Aratiri plans to invest 2 billion US dollars in an open-pit iron mine, in 10,000 hectares of land in Valentines, to export 18 million tons of iron annually to China. They are already doing exploration works in the area.

In an interview published in Uruguayan newspaper La Diaria, Fernandez Huidobro said it is necessary to make sure that the Indian company Zamin Ferrous, of which Aratiri is a subsidiary, is a mining corporation, and not a shell corporation.

“It is under scrutiny nowadays. There are versions saying that the company is an intermediary company of minerals and does explorations to later sell them to other mining companies. The company denies this, but we have to be very careful”.

An investigation by Uruguayan journalist Victor Bacchetta published in the national weekly publication Voces, says Zamin Ferrous, which claims to be a family-owned business is actually a shell company of a big world market operator of raw materials. The CEO of the Indian company Pramod Agarwal, founder of Texuna International in 1981, a Hong Kong based company, leads a trade group in the Community of Independent States, in 10 of the 15 countries.

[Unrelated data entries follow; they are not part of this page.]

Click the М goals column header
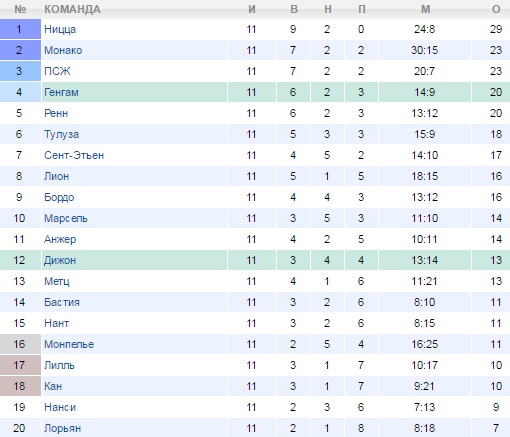Screen dimensions: 510x437 425,9
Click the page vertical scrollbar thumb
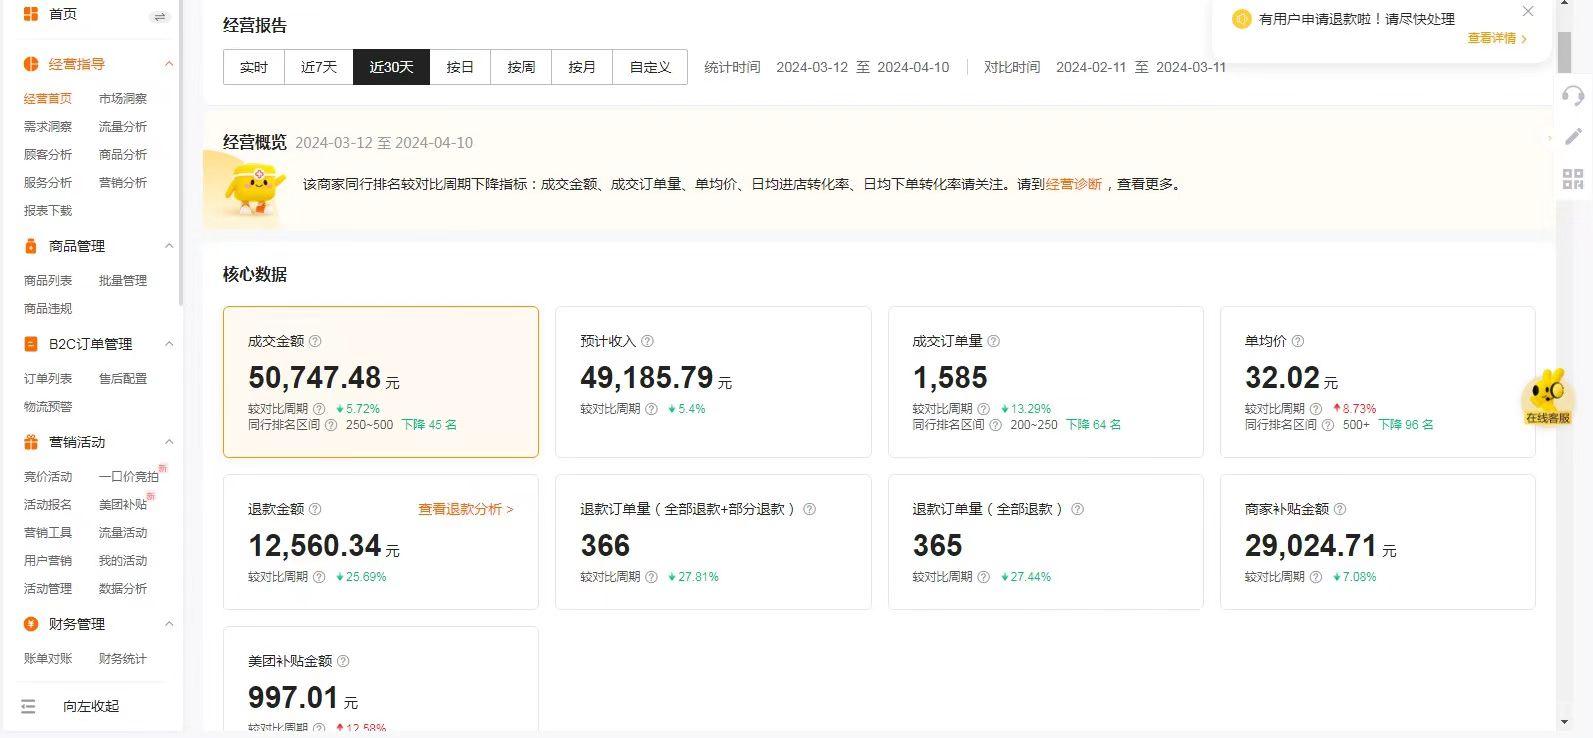 click(x=1564, y=52)
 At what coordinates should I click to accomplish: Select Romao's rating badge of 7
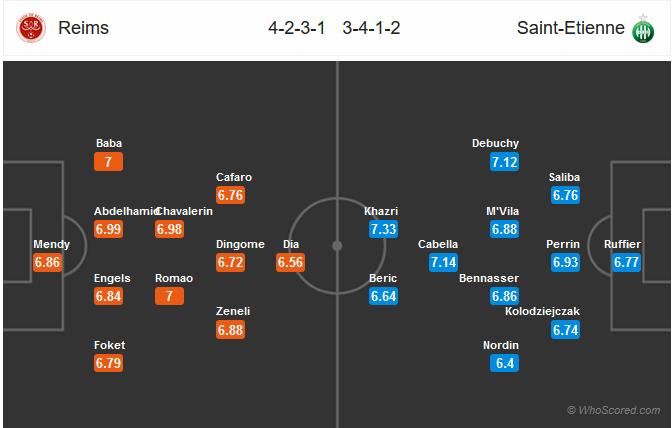click(168, 297)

Texuna became a big network of the companies operating in the trade of raw materials between Asia, the Community of Independent States, Europe and the United States.

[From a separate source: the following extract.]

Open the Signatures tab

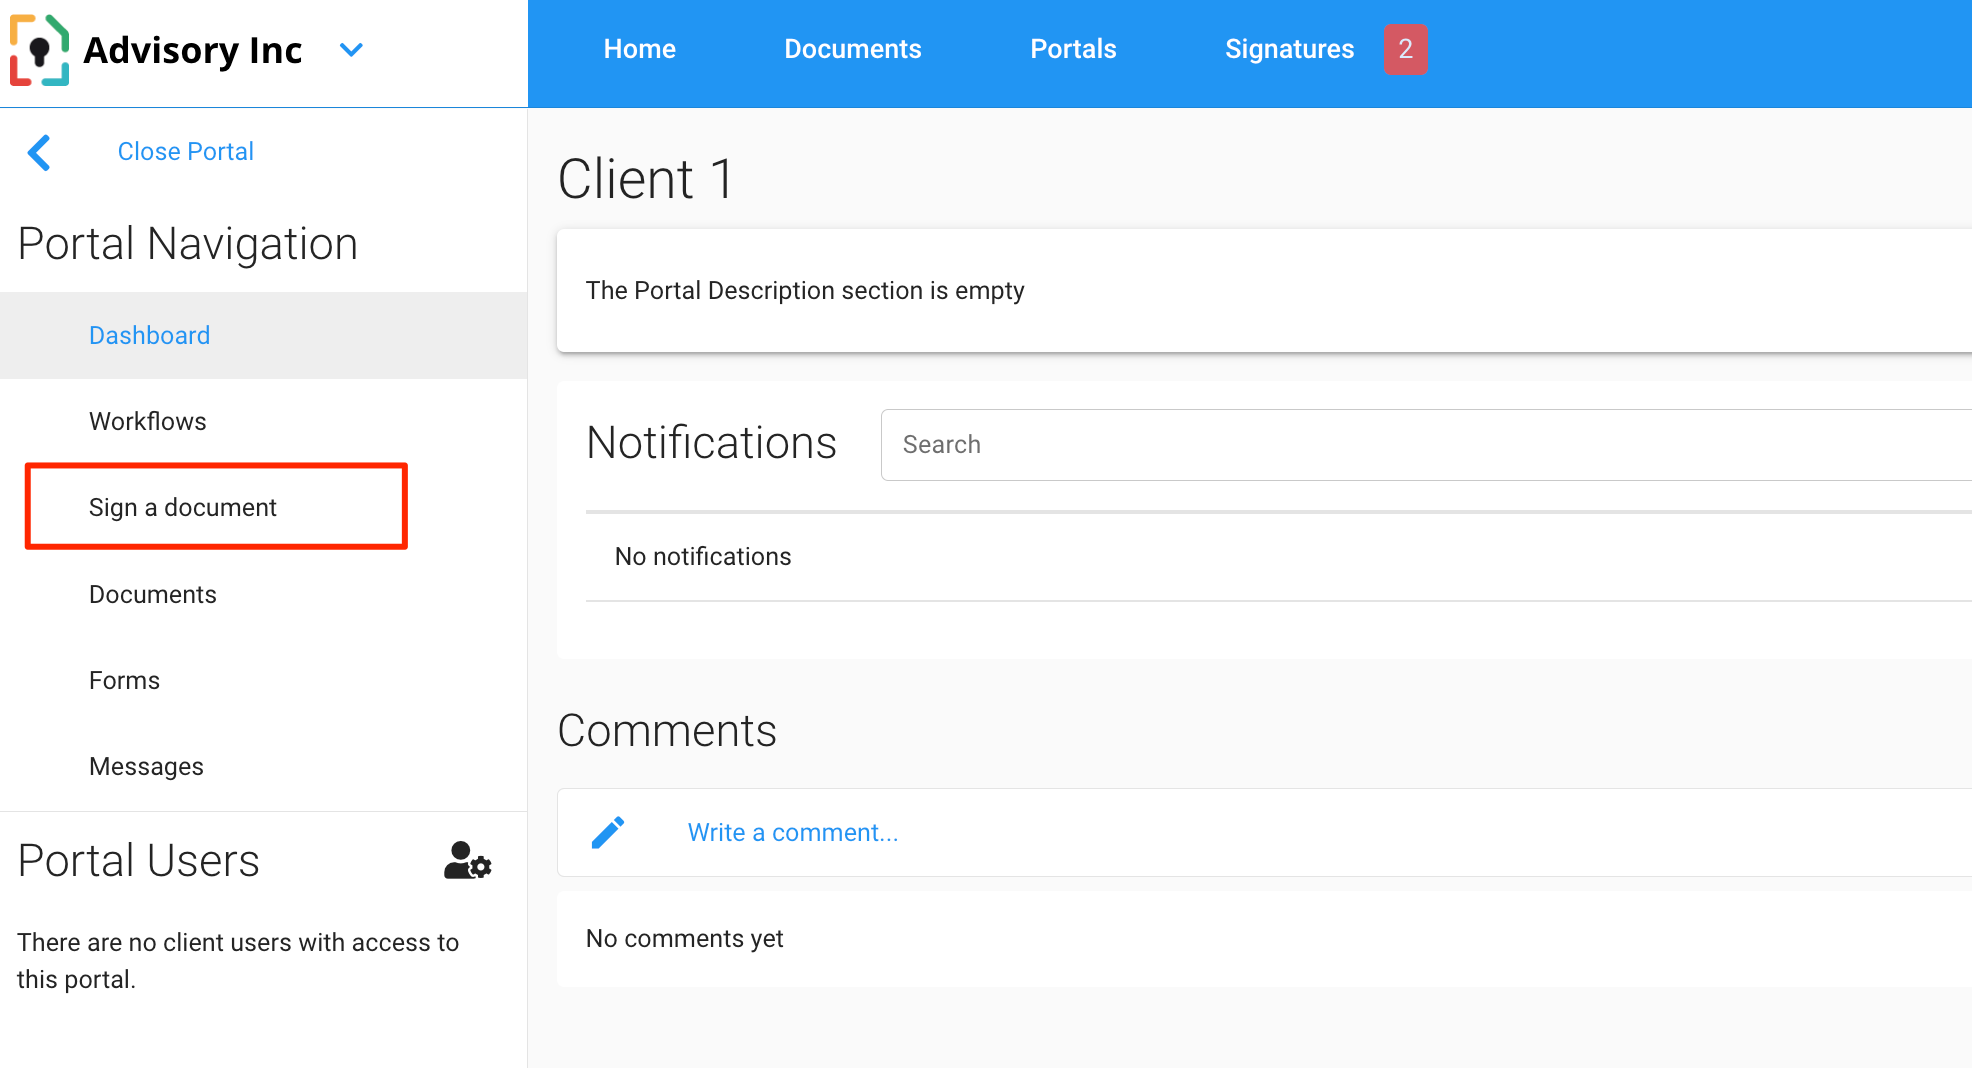1289,49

The biggest multinational corporations have used Texuna to enter the markets of the former soviet republics, according to Bacchetta’s investigation.

In the interview with La Diaria, Fernandez Huidobro added that the open-pit deposit with the dimensions planned in Valentines “is already a problem in itself” and “there are plenty of examples” in the world to illustrate the environmental impacts of large-scale mining.

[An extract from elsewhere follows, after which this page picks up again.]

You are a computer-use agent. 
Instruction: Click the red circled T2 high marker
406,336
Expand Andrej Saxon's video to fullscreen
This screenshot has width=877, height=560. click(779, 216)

Uruguay should “consider if there is a chance of this having some added value or if it is just exporting raw materials” he said. He went further in his analysis by questioning the development model that supports this mega enterprise: “This model is leading the planet to disaster. We just need to watch the news on TV.
We used to say that the enemies were imperialism and the bourgeoisie, and they continue to be so, but no one used to talk about ecology, depletion of resources or food crisis. This model is for a minority, while the rest of humanity is expendable. It is a future with no prospects”.

Fernandez Huidobro also made a self-criticism because of the lack of interest of the Uruguayan left to the demands of the ecologist groups, perhaps because “we never thought human stupidity could reach this point”.

In the recent years Uruguay has had a wave of investments from transnational corporations in the fields of agriculture, forestation, pulp production, mining and infrastructure.

In April of last year Huidobro had warned about some dangers of these investments in mega projects. He warned back then that the departments of Treinta y Tres, Cerro Largo and Rocha would be in trouble if these projects went ahead, and unless actions were taken to face their impacts.

He was cited by El Espectador radio station saying that with the new initiatives would come migration to these areas, and therefore, there would be terrible housing, health and sanitation problems. The MP considered that these departments are not ready to carry out the health and environmental controls needed.